Auf der Straße der Vergessenheit (ost)
Wir wollen immer nur nach vorne sehen,
dem neuen Tag entgegen und dem Lichte,
jedoch der Lebensweg, auf dem wir gehen,
führt auch zurück ins Dunkel der Geschichte.
Ich ging den Weg in die Vergangenheit
auf der Strasse der Vergessenheit.
Napoleons Ruhm, Casanovas Schwur,
das gefrorene Lächeln der Pompadur,
von stolzen Hymnen der letzte Akkord,
von Caracciola ein Weltrekord.
Das Schmunzeln des Hauptmanns von Köpenick,
und Valentinos Verführerblick.
Die Stimme Carusos, ganz blechern und heiser,
die herrlichen Zeiten von Wilhelm, dem Kaiser,
vom Zeppelin ein zerrissenes Seil,
vom Reichsparteitag das letzte "Sieg Heil".

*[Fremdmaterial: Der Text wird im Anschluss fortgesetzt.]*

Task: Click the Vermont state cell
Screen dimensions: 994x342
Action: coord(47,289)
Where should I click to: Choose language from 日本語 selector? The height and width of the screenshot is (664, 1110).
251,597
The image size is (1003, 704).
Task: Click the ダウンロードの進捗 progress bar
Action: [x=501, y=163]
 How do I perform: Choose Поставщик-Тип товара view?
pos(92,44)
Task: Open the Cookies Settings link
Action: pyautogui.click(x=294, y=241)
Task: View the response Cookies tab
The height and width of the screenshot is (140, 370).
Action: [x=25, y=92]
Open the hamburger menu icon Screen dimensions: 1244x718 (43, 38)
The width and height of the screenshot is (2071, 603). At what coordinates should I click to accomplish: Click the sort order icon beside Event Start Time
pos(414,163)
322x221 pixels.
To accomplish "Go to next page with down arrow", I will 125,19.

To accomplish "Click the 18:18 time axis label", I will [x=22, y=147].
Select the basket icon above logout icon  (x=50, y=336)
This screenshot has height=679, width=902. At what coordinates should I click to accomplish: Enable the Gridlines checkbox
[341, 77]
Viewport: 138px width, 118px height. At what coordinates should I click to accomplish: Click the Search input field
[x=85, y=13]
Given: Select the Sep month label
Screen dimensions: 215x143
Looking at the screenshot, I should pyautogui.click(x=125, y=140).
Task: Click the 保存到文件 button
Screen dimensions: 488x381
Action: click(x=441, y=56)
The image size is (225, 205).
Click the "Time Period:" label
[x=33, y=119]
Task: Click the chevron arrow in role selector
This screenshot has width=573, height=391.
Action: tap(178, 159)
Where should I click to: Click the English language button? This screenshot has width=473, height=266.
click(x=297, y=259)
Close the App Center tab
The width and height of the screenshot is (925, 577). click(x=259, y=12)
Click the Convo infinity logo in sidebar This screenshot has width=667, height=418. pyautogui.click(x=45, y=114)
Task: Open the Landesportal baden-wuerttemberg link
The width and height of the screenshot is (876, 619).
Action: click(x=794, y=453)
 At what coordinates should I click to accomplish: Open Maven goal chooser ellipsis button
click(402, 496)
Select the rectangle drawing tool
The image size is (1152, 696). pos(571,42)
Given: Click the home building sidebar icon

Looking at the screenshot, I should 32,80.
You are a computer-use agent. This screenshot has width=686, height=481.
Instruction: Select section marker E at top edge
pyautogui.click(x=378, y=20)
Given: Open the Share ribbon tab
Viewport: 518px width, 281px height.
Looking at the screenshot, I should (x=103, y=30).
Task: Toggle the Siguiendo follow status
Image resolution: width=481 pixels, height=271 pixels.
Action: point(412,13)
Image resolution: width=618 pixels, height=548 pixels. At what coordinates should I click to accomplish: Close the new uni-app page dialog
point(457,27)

Kronen, die man gestern stolz getragen,
die sind nun Staub, zerfallen und zerschlagen,
stumme Zeugen der Vergänglichkeit
auf der Strasse der Vergessenheit.
In fünfzig Jahren mag wohl einer gehen
und sucht Vergessenes der Geschichte wieder,
der wird dann unsre Träume liegen sehen,
die grossen Worte und die lauten Lieder.
Was heute zählt ist dann Vergangenheit
auf der Strasse der Vergessenheit.
Satchmos Trompete, Marlenes Beine,
dort vom Mond die ersten Steine,
von Hilde Knef ein Gruss aus Berlin,
das Yeah-Yeah der Beatles zum Orden der Queen,
ein Stück Brot für die Welt in erstarrter Hand,
ein Traum von Europa, das nie entstand,
die Linke von Cassius, ein Tor von Pelé,
meine Einsamkeit, mein Kamillentee,
mein Publikum, das begeistert schrie,
"Lieb Vaterland", "Merci Chérie"...
Glanz und Ruhm, zu dem wir heute beten,
werden zu Staub, vergessen und zertreten -
stumme Zeugen der Vergänglichkeit
auf der Strasse der Vergessenheit.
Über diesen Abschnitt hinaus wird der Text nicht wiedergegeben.